(Word and element location data)
▬▬▬

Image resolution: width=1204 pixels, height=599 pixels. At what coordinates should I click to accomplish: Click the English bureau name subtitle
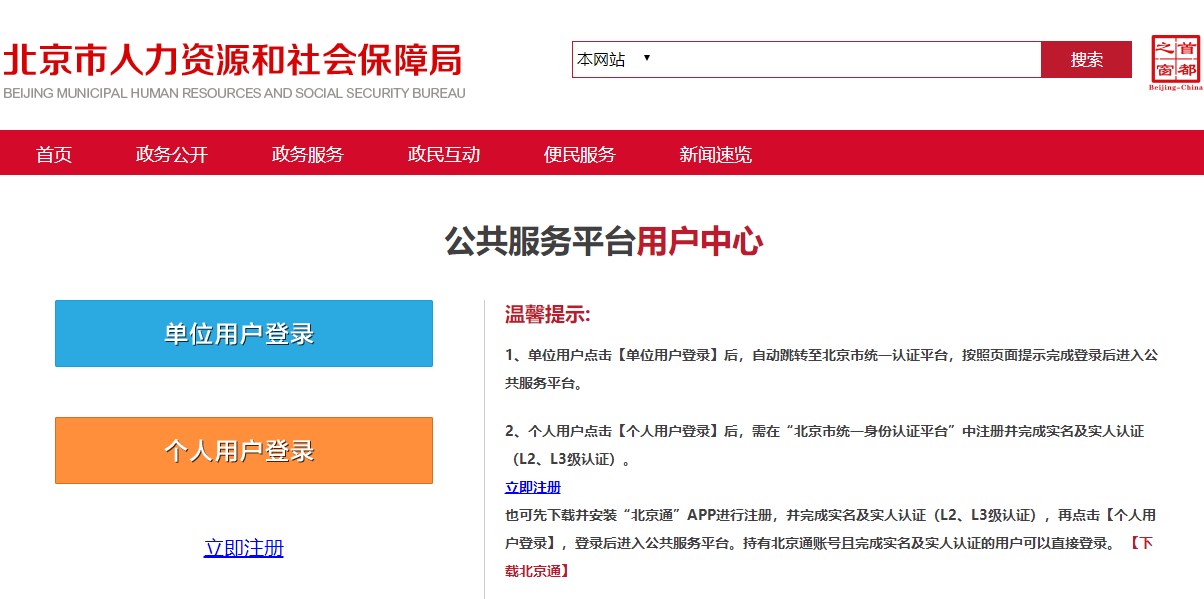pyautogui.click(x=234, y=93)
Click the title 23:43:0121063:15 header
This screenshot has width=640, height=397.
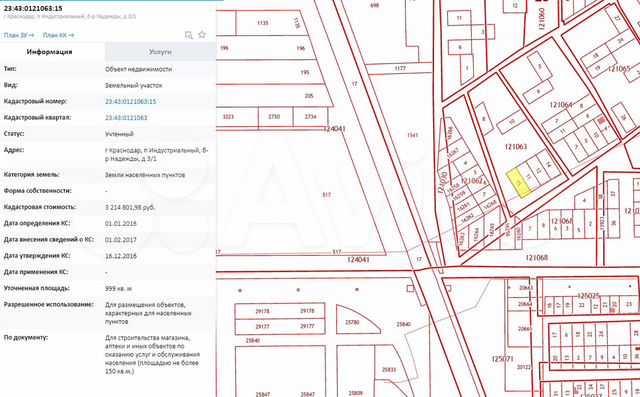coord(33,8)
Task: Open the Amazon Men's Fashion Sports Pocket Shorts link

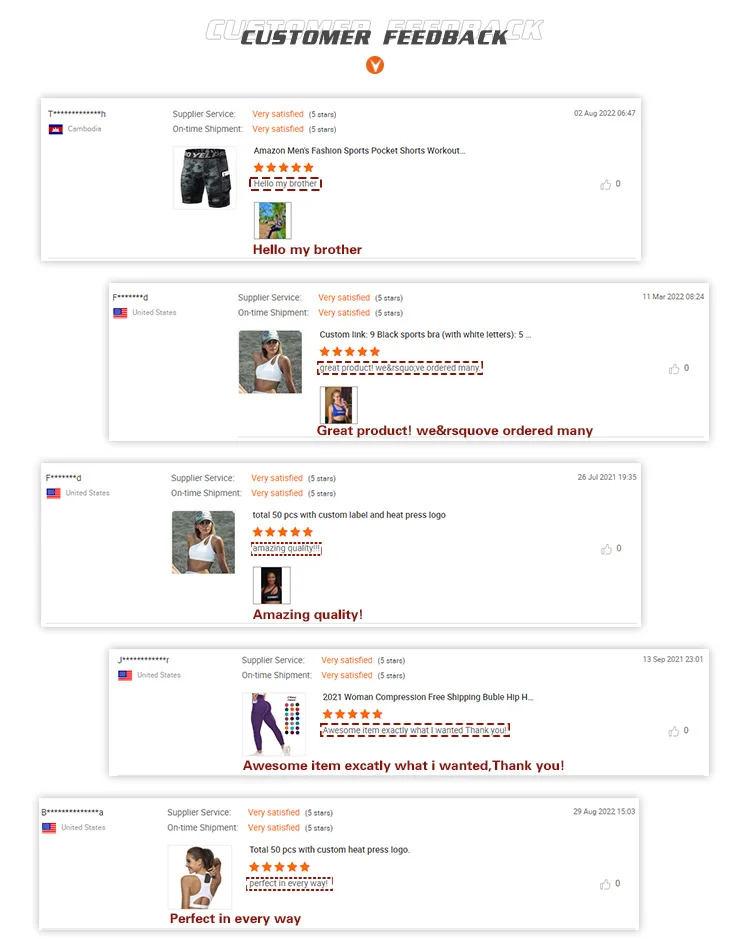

▬▬▬

> [THE PROBLEM]:
Rewrite the lines above, changing "Image resolution" to "Image size" and keeping everything else the same. Leave out the pictures.

> [EXERCISE ANSWER]:
Image size: width=1204 pixels, height=599 pixels. At what coordinates should I click to accomplish: Click the English bureau name subtitle
pyautogui.click(x=234, y=93)
Click the title 23:43:0121063:15 header
This screenshot has width=640, height=397.
coord(33,8)
Task: Open the Amazon Men's Fashion Sports Pocket Shorts link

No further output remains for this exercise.